Work task:
Present the following entries again, word for word and in full.

^^^^

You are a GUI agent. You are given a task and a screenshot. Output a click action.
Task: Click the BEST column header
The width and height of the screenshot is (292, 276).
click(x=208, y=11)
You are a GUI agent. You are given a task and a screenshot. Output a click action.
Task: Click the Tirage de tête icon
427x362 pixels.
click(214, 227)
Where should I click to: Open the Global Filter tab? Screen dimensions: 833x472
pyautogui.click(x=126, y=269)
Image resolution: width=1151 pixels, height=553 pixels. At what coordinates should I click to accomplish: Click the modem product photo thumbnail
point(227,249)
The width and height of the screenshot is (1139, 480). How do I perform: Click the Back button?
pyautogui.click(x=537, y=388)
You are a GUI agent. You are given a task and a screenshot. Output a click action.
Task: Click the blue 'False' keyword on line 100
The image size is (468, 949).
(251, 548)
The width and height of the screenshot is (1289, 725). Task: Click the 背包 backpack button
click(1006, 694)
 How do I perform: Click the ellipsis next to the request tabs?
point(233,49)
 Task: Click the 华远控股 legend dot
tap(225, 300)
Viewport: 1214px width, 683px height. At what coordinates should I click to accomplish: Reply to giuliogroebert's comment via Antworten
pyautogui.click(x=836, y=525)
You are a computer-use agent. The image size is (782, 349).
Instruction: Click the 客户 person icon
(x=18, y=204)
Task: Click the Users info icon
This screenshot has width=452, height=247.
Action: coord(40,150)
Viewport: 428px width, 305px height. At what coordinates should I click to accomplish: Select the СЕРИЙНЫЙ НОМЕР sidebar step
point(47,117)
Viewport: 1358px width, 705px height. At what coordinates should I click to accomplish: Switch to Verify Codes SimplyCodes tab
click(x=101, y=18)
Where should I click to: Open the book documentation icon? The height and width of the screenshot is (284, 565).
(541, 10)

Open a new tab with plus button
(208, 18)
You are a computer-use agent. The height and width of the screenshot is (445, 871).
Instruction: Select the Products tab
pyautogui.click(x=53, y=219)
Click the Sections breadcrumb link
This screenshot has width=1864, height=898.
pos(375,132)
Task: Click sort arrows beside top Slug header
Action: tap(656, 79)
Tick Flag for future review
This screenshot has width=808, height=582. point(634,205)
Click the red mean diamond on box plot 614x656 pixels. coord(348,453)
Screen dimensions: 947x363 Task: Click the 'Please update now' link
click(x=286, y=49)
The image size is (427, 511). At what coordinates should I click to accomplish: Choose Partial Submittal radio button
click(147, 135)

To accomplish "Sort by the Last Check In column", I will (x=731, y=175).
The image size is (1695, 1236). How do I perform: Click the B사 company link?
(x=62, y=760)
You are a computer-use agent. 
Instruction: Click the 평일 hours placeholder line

^^^^

Answer area:
You are a GUI agent. You are given a task and a screenshot. Output a click action.
Task: Click the BEST column header
The width and height of the screenshot is (292, 276).
click(x=208, y=11)
You are a GUI agent. You are given a task and a screenshot. Output a click action.
Task: Click the Tirage de tête icon
427x362 pixels.
click(214, 227)
Where should I click to: Open the Global Filter tab? Screen dimensions: 833x472
pyautogui.click(x=126, y=269)
Image resolution: width=1151 pixels, height=553 pixels. At what coordinates should I click to accomplish: Click the modem product photo thumbnail
point(227,249)
The width and height of the screenshot is (1139, 480). How do I perform: Click the Back button?
pyautogui.click(x=537, y=388)
You are a GUI agent. You are given a task and a screenshot. Output a click action.
Task: Click the blue 'False' keyword on line 100
The image size is (468, 949).
(251, 548)
The width and height of the screenshot is (1289, 725). Task: Click the 背包 backpack button
click(1006, 694)
 How do I perform: Click the ellipsis next to the request tabs?
point(233,49)
 Task: Click the 华远控股 legend dot
tap(225, 300)
Viewport: 1214px width, 683px height. At what coordinates should I click to accomplish: Reply to giuliogroebert's comment via Antworten
pyautogui.click(x=836, y=525)
You are a computer-use agent. The image size is (782, 349).
Instruction: Click the 客户 person icon
(x=18, y=204)
Task: Click the Users info icon
This screenshot has width=452, height=247.
Action: coord(40,150)
Viewport: 428px width, 305px height. At what coordinates should I click to accomplish: Select the СЕРИЙНЫЙ НОМЕР sidebar step
point(47,117)
Viewport: 1358px width, 705px height. At what coordinates should I click to accomplish: Switch to Verify Codes SimplyCodes tab
click(x=101, y=18)
Where should I click to: Open the book documentation icon? The height and width of the screenshot is (284, 565).
(541, 10)

Open a new tab with plus button
(208, 18)
You are a computer-use agent. The height and width of the screenshot is (445, 871).
Instruction: Select the Products tab
pyautogui.click(x=53, y=219)
Click the Sections breadcrumb link
This screenshot has width=1864, height=898.
pos(375,132)
Task: Click sort arrows beside top Slug header
Action: tap(656, 79)
Tick Flag for future review
This screenshot has width=808, height=582. point(634,205)
Click the red mean diamond on box plot 614x656 pixels. coord(348,453)
Screen dimensions: 947x363 Task: Click the 'Please update now' link
click(x=286, y=49)
The image size is (427, 511). At what coordinates should I click to accomplish: Choose Partial Submittal radio button
click(147, 135)

To accomplish "Sort by the Last Check In column", I will (x=731, y=175).
The image size is (1695, 1236). How do I perform: Click the B사 company link?
(x=62, y=760)
You are a computer-use agent. 
Instruction: Click the 평일 hours placeholder line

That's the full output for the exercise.